- Не встречалось еще мишени, которая испугала бы меня, - ответил он сухо.
- В самом деле? – спросила я вежливо, улыбаясь лишь уголками губ. – Тогда возьмите со стола вон то красное яблоко и поставьте себе на голову.
Вслед за моими словами в зале воцарилась гробовая тишина, а брови Марко поползли вверх:
- Вы собираетесь стрелять в меня? – спросил он.
- В яблоко, - поправила я его. – Что вы, разве я осмелюсь выстрелить в благородного иллирийского принца.
Как же мне хотелось, чтобы он выказал страх. Даже если не страх – то смятение, сомнение. Чтобы это умалило его мужественность в моих глазах, чтобы он показал истинную душу Капра – трусливую, мелочную.
- По-моему, эта мишень вас пугает? – сладко произнесла я, чтобы добить его презрением окончательно.
- Нет, не пугает, - ответил он медленно, не сводя с меня глаз. – Но и не кажется мне забавной…
- Если боитесь, то тут же прекратим соревнование, - сказала я, продолжая играть стрелой. – И чтобы проявить учтивость гостьи, я даже признаю себя побежденной. Не могу же я, в самом деле, позволить злым языкам болтать, будто иллирийский принц испугался.
- Ни вам, ни злым языкам я не доставлю такого удовольствия, - сказал он и пошел к мишени, захватив по пути яблоко со стола.
- Марко! – крикнул его брат, вскакивая. – Не глупи!
Но король жестом осадил старшего сына, и принц Батисто нехотя опустился в кресло.
- Может, послушаетесь старшего брата? – подначила я. – Разве казначей не должен подчиниться будущему королю?
- Капра подчиняется лишь самим себе, - ответил Марко, с хрустом откусывая от яблока, и поясняя: – Так оно будет лучше держаться на макушке.
Он встал спиной к мишени, положил надкушенный фрукт себе на голову, а потом бросил мне:
– Стреляйте, госпожа Сафора, если не боитесь, что рука дрогнет.
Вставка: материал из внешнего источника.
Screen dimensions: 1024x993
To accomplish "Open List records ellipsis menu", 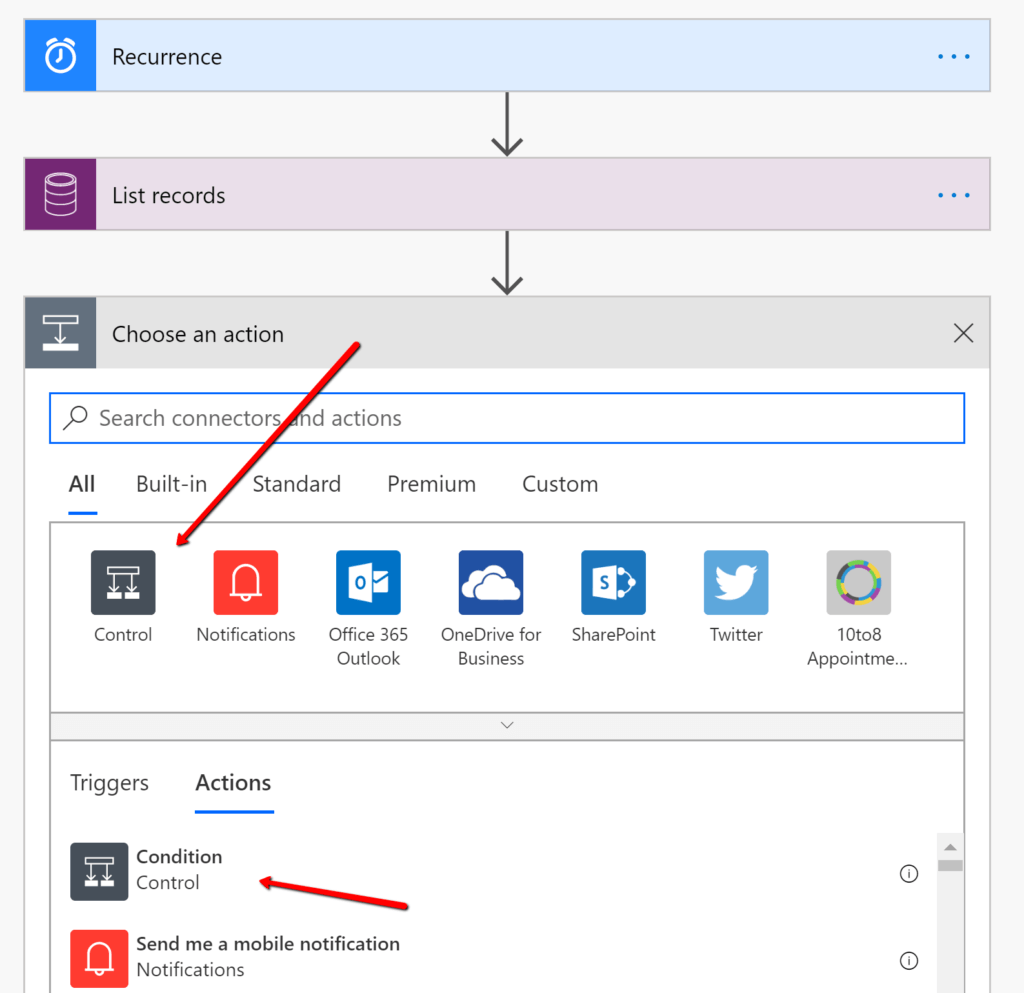I will click(x=953, y=195).
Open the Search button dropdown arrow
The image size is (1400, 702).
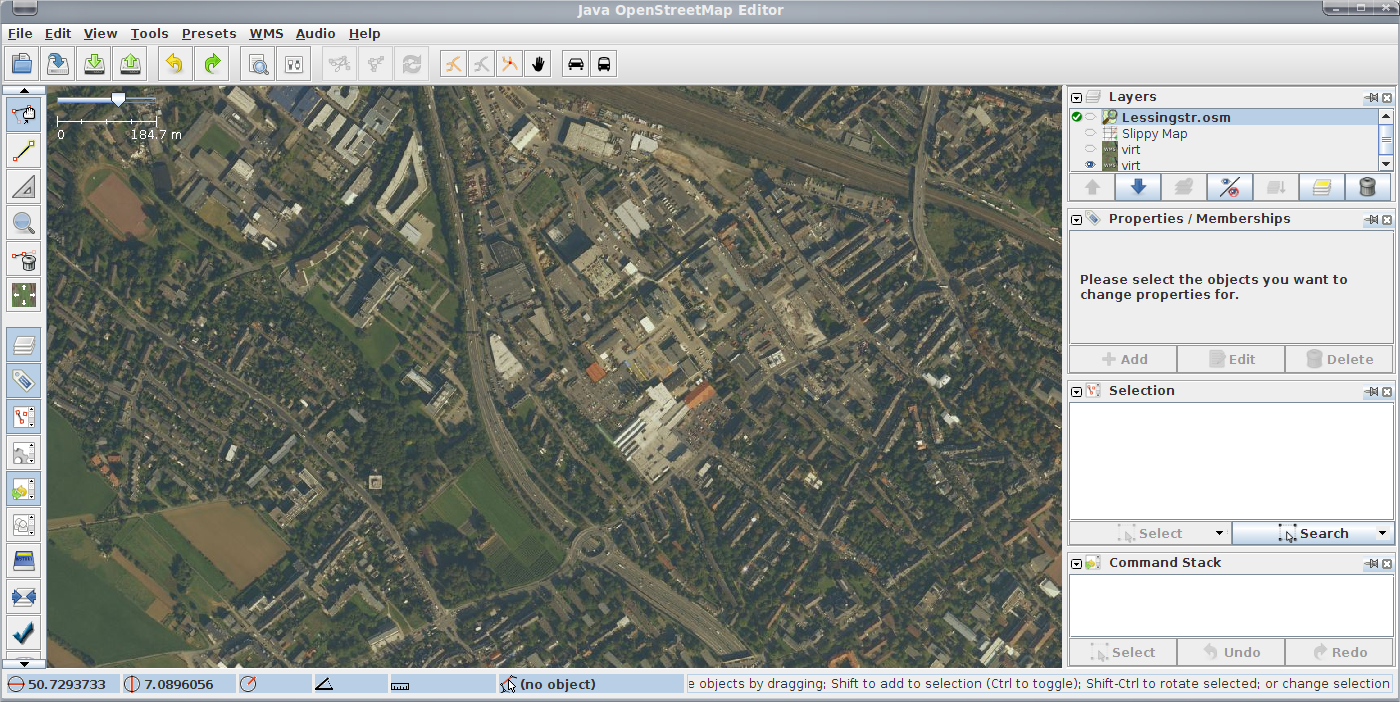[x=1383, y=534]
- Будет огромной неприятностью, если дрогнет, - заметила я и медленно подняла лук.
Нацелив стрелу прямо в красивое лицо, я ждала, чтобы младший принц хоть как-то выказал беспокойство, но он стоял неподвижно, опустив руки.
- Вы заледенели, что ли, леди Сафора? – спросил он, наконец, ворчливо. – Я уже устал стоять.
Несомненно, он видел, что я целюсь в него, а не в яблоко, но даже глазом не моргнул. И такое безрассудное бесстрашие не могло не вызывать восхищения.
- Вы намеренно торопите меня, чтобы я промахнулась? – я перевела стрелу чуть в сторону и спустила тетиву.
Придворные дружно ахнули, когда стрела вонзилась на три пальца правее лица принца Марко – прямо на уровне глаз. Сам же принц даже не дрогнул, и только стиснутая челюсть выдавала его напряжение.
- Ах, промахнулась! – объявила я во всеуслышание. – Разрешено ли мне будет выстрелить второй раз, господин мой Марко?
- Стреляйте, - великодушно разрешил он, и скрестил на груди руки, показывая, что ничуть не страшится.
В этот раз я всадила стрелу на три пальца левее, прибив прядь черных волос к мишени. Кто-то из благородных леди упал без чувств, но на нее обратили внимание разве что ближние служанки.
- Опять промах? – Марко снял с макушки яблоко и откусил еще кусок, после чего вернул яблоко на место. – Стреляйте уж в третий раз, так и быть. Только не опозорьтесь.
В третий раз я всадила стрелу в яблоко.
Пажи бросились к мишени, выдергивая стрелы, и принц Марко забрал у одного из них стрелу с насаженным яблоком.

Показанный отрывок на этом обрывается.